Decision: If you see flush = SYNC on busy hosts, expect pain. If you see num_logs too high with huge files, you might be hoarding locally without benefit.

Task 12: Validate the rule files actually loaded (and aren’t duplicated)

cr0x@server:~$ sudo augenrules --check
No change

What it means: Compiled rules match what’s on disk. No pending changes.

Decision: If it reports changes, reload rules in a controlled way; avoid hot-reloading during peak traffic if you’re using immutable mode.

Task 13: Check whether rules are immutable (and thus hard to fix under fire)

cr0x@server:~$ sudo auditctl -s | grep enabled
enabled 1

cr0x@server:~$ sudo auditctl -e 2
Error sending enable request (Operation not permitted)

What it means: If you’re already in immutable mode (-e 2 set at boot), you cannot change rules without rebooting.

Decision: Use immutable mode only on systems where that operational constraint is acceptable and tested. Otherwise you’re one bad baseline away from a long night.

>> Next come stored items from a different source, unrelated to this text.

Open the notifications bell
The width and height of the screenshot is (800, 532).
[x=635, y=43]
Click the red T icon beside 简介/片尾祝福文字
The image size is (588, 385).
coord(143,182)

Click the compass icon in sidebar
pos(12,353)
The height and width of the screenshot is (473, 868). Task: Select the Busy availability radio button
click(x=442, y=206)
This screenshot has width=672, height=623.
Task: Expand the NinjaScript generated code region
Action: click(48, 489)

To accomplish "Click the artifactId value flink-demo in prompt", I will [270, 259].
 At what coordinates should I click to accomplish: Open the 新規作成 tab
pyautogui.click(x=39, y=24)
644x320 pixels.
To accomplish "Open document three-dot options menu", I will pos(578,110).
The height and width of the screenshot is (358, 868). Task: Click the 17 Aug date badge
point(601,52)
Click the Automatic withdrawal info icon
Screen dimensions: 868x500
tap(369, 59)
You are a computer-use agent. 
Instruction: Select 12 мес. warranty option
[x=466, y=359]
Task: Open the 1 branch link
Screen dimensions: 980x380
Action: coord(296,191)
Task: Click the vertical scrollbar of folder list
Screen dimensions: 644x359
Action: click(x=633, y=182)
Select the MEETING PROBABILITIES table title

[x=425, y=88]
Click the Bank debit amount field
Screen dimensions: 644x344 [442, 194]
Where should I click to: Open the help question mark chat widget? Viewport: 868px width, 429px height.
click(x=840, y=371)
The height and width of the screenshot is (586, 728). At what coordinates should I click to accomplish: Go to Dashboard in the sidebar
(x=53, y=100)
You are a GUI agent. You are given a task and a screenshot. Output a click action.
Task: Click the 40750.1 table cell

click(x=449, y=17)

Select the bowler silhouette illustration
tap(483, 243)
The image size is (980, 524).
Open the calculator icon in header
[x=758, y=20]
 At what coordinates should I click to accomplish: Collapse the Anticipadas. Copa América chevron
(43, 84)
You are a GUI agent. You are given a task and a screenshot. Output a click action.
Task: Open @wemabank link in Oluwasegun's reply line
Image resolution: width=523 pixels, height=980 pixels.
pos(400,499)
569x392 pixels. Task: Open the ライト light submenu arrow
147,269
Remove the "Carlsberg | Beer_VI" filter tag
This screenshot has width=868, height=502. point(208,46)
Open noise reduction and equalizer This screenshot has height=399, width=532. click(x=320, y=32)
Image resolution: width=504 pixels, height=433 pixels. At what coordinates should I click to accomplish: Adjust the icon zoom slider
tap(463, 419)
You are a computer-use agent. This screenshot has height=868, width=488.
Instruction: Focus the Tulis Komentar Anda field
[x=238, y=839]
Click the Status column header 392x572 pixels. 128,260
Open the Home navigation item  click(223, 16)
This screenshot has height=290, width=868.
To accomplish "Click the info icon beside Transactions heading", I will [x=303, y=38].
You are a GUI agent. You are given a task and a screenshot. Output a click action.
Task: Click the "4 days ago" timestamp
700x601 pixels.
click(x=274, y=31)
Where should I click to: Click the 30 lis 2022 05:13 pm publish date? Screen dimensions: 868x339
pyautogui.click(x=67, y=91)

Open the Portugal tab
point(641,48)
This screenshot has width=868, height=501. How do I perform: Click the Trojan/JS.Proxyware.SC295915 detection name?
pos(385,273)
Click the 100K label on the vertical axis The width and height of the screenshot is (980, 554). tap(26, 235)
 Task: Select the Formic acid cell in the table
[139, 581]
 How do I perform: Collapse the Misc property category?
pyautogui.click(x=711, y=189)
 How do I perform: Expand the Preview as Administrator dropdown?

Task 14: Check SSD wear indicators (sanity check, not paranoia)

cr0x@server:~$ sudo smartctl -a /dev/nvme0n1 | egrep -i 'percentage|data units written|wear|media'
Percentage Used:                    3%
Data Units Written:                 8,421,332 [4.31 TB]
Media and Data Integrity Errors:    0

What it means: You can correlate write growth with audit enablement. Don’t guess; measure.

Decision: If “Data Units Written” slope changes sharply after enabling audit, treat it as a capacity planning issue and tune accordingly.

Task 15: Find the noisiest executables (common culprit: package managers and orchestration)

cr0x@server:~$ sudo ausearch -m SYSCALL -ts today | grep -oE 'exe="[^"]+"' | sort | uniq -c | sort -nr | head
  812 exe="/usr/bin/dpkg"
  640 exe="/usr/bin/apt"
  418 exe="/usr/bin/python3.12"
  251 exe="/usr/sbin/cron"

What it means: You have bursts tied to package activity and cron jobs. That’s not evil; it’s predictable.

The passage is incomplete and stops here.